Impacto do 4G no mercado publicitário e de conteúdo na América Latina

Jun 9, 2015 | Notícia

A penetração da tecnologia 4G ou LTE (Long Term Evolution) apresenta uma oportunidade de desenvolvimento para os usuários e as empresas na América Latina. A nova interface radioelétrica facilita à população de usuários, ávidos por um melhor desempenho dos dados móveis, o acesso a serviços, informações e aplicativos que garantam seus direitos como consumidores e se ajustam aos seus novos hábitos de consumo, principalmente, vídeo e Real Time.

Coluna publicada previamente em América Economia.

Segundos dados publicados pela GSMA em 2014, a América Latina é o quarto mercado global com cerca de 326 milhões de inscrições e 718 milhões de conexões móveis. Para 2020, a previsão é que existirá 605 milhões de conexões via smartphone. Com isso a América Latina será a segunda maior base de smartphone no mundo. Essa projeção mostra que existe uma grande oportunidade de consolidação para o mercado de conteúdos e publicitário nos segmentos de telefones móveis.

A implementação do 4G na América Latina abre um leque de possibilidades para criadores de conteúdos, desenvolvedores de aplicativos móveis, publicitários e, claro, para os usuários de um mercado em franco crescimento que conclamam por uma melhor conexão. Pontualmente e com base em nossa experiência, em relação ao mercado publicitário, podemos observar um acelerado crescimento de interações com publicidade em celulares. Se há dois anos a interação com publicidade chegava a 10% no mobile, hoje esse dado é próximo dos 50%. Por tal motivo, se observarmos a tendência podemos dizer que o consumo web se concentrará nos celulares e não em computadores pessoais.

Esses dados coincidem com a visão de empresas de medição web, como comScore, que indicam que o aperfeiçoamento da comunicação acompanha a penetração de smartphone na região. Isso, segundo comenta Marcos Christensen, Country Manager da comScore para Argentina e Uruguai, repercute diretamente no percentual de páginas vistas e por sua vez em impressões em banners visualizados via mobile e não por computadores.

Com a tecnologia existente apenas na Argentina, o crescimento de páginas vistas através de PCs foi de 67% entre o período de 2013 e 2014, segundo dados da comScore. Analisando os últimos três anos, se comprova que as impressões via mobile cresceram de forma exponencial cumprindo o princípio do “Mobile First”. Para o mercado publicitário, a chegada do 4G é a chave para poder servir criatividade em Rich Media e, dessa forma, a publicidade se tornará mais agradável ao público e gerará mais impacto.
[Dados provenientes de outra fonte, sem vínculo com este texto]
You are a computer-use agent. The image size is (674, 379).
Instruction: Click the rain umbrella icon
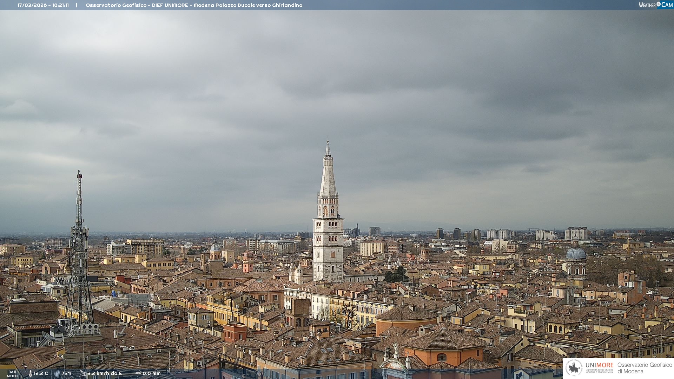pyautogui.click(x=138, y=373)
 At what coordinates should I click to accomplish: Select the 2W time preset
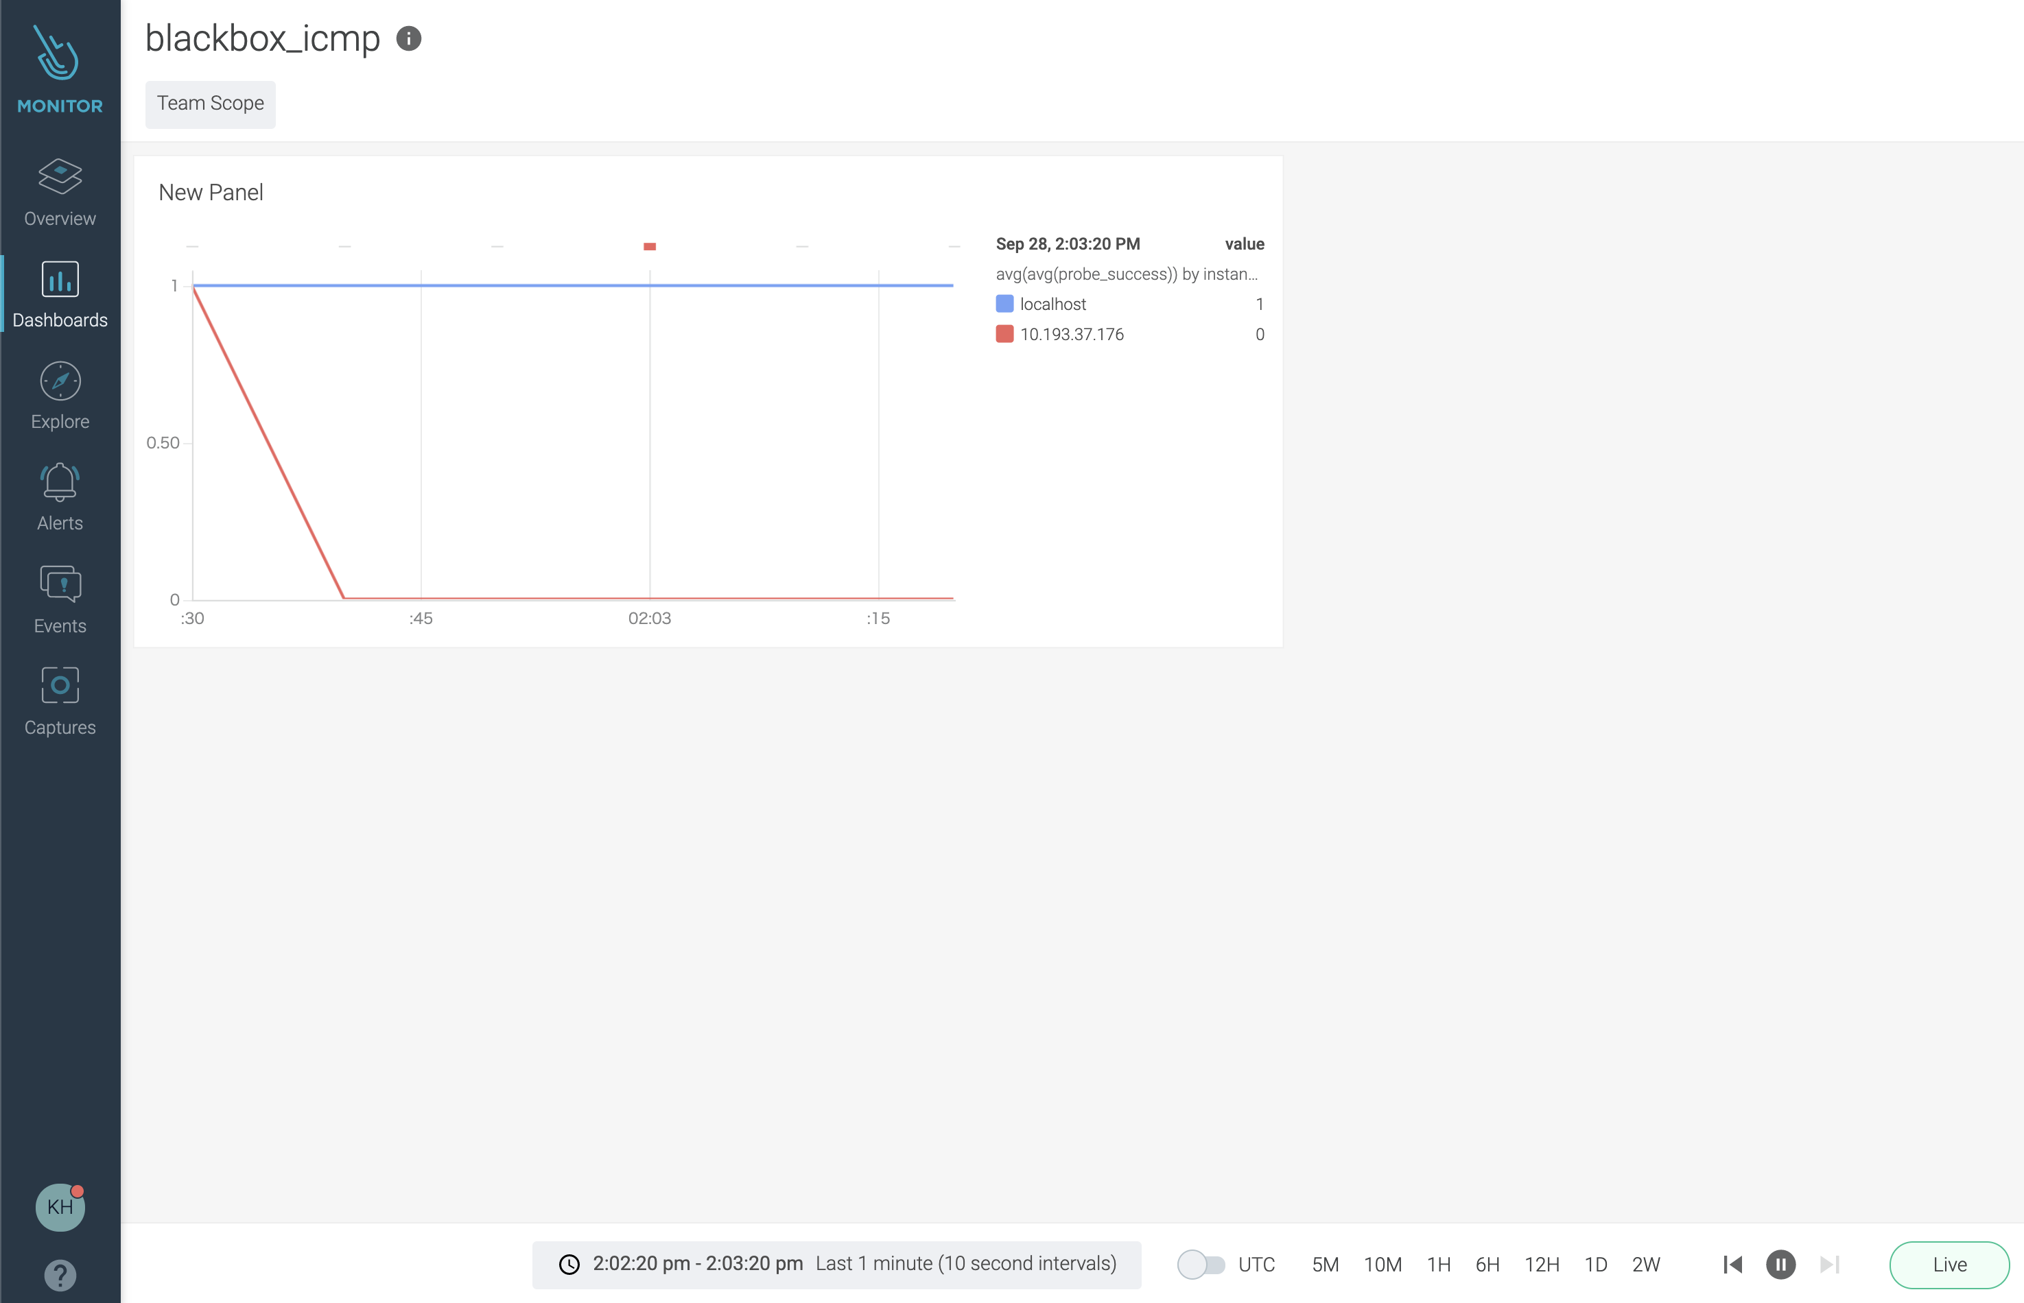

É fato que o bom conteúdo publicitário é parte substancial do mercado de conteúdo vinculados ao entretenimento e informação. Isso que parece uma mera intuição estética, é uma realidade estatística. De acordo com o estudo publicado pela Adform, em setembro de 2014, os CTRs (Click Through Rates ou taxas de cliques sobre impressões) e os índices de engajamento são claramente maiores nos formatos Rich Media (em 267%) do que nos banners convencionais. Importante destacar que a medição corresponde ao mercado dos Estados Unidos.

A preferencia do público por anúncios nesse formato impulsiona as marcas a investir em anúncios digitais com maior qualidade. Segundo indica eMarketer, a expectativa do gasto com publicidade em Rich Media nos EUA deve ampliar 41,7% este ano, o que significa um montante aproximado de US$ 3,73 bilhões.

De volta para a América Latina, uma melhor conexão mobile permitirá aos anunciantes e veículos incorporarem tecnologias próprias, assim como tecnologias desenvolvidas em outros lugares que, até hoje, não obtiveram usabilidade e em consequência escala. Uma melhor conexão também ajudará a enaltecer a confiança na hora de realizar pagamentos via mobile e incrementar o número de transações. Por isso é natural um maior investimento das marcas nesse meio.

Com o LTE se espera fortalecer diversos tipos de serviços como navegação web, FTP, video streaming, VoIP e o gingante mercado de jogos multiplayers online. Por tanto, a implementação do 4G na América Latina abre um leque de possibilidades para criadores de conteúdos, desenvolvedores de aplicativos móveis, publicitários e, claro, para os usuários de um mercado em franco crescimento que conclamam por uma melhor conexão.